RECORDED DATA →
- - - - - - -

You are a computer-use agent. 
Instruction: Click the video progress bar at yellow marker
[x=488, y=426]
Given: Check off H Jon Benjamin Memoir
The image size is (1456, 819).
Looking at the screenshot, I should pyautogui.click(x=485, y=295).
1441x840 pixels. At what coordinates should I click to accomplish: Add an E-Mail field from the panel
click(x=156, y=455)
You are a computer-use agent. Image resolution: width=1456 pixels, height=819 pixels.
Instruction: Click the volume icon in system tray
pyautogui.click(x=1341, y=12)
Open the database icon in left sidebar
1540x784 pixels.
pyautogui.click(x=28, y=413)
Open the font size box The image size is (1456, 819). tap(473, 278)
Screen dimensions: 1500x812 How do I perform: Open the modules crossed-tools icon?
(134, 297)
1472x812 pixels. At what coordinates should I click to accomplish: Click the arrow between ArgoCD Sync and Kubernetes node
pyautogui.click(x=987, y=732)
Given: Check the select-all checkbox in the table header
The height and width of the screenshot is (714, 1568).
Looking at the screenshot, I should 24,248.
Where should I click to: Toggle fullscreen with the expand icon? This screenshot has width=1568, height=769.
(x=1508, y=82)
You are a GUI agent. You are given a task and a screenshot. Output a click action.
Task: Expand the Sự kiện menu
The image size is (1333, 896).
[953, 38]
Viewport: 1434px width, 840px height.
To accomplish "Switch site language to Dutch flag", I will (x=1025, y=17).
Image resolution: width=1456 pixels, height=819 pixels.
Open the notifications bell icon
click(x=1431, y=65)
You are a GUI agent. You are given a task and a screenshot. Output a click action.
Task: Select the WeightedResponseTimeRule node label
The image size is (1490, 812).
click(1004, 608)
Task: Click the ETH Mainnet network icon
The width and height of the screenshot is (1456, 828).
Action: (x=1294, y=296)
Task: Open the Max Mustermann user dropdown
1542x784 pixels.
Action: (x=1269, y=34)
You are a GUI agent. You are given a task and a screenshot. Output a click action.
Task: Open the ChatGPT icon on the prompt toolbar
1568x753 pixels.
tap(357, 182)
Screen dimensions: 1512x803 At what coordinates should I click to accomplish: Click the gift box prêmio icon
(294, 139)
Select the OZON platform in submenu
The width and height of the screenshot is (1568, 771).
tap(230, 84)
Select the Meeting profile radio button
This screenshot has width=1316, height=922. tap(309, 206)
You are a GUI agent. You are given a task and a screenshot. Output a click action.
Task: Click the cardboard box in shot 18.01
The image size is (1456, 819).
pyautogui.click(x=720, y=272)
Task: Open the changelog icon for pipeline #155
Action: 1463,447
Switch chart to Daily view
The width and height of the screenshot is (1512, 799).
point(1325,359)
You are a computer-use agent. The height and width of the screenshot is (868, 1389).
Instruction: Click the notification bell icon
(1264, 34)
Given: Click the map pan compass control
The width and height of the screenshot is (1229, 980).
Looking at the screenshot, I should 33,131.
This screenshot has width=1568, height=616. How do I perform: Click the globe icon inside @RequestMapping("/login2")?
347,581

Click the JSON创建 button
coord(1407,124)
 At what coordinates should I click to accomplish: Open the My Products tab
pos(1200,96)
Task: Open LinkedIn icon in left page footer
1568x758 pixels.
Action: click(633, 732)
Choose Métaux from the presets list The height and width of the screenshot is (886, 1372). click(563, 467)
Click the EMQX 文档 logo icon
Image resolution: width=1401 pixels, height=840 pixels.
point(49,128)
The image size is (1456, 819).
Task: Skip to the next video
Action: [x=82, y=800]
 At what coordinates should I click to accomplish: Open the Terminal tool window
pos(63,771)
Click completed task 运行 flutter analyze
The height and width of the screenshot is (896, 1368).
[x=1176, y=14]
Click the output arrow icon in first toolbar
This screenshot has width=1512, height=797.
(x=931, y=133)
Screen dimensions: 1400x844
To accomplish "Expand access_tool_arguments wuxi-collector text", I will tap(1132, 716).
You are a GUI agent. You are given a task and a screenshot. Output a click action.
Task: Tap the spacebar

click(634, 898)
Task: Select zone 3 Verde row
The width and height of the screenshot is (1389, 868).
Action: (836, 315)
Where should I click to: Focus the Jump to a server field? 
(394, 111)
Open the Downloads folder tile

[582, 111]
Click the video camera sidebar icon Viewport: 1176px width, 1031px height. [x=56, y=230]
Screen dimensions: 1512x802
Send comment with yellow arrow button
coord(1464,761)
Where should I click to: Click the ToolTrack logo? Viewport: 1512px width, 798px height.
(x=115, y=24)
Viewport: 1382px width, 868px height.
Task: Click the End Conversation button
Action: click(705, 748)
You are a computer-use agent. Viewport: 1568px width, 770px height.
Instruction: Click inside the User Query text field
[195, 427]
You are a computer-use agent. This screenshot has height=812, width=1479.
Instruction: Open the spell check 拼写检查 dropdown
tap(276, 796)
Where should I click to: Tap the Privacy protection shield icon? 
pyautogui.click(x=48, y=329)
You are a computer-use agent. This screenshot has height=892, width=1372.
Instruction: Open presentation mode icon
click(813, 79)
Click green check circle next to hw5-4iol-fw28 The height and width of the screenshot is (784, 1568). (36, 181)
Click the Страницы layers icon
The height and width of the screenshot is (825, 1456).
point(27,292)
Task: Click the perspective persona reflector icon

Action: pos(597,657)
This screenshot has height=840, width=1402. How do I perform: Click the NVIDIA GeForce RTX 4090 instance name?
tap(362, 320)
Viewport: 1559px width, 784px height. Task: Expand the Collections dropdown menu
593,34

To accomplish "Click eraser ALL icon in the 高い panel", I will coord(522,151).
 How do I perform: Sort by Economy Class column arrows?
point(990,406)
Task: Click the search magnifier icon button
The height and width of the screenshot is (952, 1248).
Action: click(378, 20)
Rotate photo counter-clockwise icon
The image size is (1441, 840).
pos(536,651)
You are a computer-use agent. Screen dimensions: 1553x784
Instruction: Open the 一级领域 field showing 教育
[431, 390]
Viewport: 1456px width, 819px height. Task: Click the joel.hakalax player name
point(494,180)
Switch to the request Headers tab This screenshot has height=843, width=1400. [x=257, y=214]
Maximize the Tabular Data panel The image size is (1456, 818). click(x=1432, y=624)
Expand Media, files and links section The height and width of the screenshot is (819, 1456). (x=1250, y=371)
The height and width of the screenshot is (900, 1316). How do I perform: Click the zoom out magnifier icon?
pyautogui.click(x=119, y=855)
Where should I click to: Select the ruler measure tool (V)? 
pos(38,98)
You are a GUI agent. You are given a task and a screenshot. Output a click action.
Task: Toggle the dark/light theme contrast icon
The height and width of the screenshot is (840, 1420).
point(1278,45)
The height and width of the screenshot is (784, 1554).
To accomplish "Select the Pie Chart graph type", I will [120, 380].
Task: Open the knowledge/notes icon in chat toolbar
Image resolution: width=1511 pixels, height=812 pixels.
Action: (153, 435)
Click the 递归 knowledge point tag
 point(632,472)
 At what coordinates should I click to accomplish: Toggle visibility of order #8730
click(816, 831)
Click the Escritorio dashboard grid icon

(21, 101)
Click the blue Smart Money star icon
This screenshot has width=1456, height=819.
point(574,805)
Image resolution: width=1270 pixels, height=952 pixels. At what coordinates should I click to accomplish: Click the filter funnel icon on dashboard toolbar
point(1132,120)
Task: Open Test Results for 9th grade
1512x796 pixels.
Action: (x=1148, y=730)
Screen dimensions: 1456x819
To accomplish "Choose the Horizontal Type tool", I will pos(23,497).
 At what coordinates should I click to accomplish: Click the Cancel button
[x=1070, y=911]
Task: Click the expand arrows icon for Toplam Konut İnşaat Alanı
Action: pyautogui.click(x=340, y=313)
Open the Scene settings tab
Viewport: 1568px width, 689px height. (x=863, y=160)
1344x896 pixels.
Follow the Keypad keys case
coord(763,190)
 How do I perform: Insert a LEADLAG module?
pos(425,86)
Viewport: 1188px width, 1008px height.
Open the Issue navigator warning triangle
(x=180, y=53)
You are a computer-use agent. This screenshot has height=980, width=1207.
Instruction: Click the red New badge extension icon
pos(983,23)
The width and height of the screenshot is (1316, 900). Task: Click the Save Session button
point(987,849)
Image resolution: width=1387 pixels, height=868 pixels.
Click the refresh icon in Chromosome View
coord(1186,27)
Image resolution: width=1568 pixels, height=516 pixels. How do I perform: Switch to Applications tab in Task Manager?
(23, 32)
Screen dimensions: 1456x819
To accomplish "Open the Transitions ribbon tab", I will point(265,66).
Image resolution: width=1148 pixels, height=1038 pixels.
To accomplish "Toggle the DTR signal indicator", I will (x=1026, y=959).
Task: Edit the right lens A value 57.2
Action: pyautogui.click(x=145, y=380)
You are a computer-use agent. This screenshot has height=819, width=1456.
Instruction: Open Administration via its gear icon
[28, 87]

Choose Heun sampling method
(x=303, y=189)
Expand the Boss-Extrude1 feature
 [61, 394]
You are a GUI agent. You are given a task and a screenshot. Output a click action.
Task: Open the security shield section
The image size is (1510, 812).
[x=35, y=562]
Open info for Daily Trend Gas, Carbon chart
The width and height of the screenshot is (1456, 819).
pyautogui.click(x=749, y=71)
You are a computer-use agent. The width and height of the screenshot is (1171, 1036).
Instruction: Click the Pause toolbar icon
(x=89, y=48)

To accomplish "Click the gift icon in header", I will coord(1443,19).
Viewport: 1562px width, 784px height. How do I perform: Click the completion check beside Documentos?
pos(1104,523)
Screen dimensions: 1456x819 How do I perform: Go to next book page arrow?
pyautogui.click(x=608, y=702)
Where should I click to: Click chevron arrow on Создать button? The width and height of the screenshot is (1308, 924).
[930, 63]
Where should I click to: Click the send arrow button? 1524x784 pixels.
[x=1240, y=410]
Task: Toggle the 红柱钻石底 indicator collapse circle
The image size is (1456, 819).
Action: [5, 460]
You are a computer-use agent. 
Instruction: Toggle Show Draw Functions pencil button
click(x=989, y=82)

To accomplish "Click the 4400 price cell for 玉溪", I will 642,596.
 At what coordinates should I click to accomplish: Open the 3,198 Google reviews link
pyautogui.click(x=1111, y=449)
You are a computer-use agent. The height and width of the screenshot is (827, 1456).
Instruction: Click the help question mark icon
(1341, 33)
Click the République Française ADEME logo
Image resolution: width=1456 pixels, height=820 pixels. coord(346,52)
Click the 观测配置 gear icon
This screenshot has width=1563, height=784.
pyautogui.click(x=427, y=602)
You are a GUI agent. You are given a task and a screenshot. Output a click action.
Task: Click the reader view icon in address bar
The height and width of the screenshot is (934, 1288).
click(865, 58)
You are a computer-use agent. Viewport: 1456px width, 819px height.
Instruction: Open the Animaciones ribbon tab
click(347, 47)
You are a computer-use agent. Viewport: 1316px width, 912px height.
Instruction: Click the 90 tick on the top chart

- - - - - - -

Copy out each line of the entries that holds "section".

EXERCISE ANSWER →
Expand Media, files and links section The height and width of the screenshot is (819, 1456). (x=1250, y=371)
Task: Open the security shield section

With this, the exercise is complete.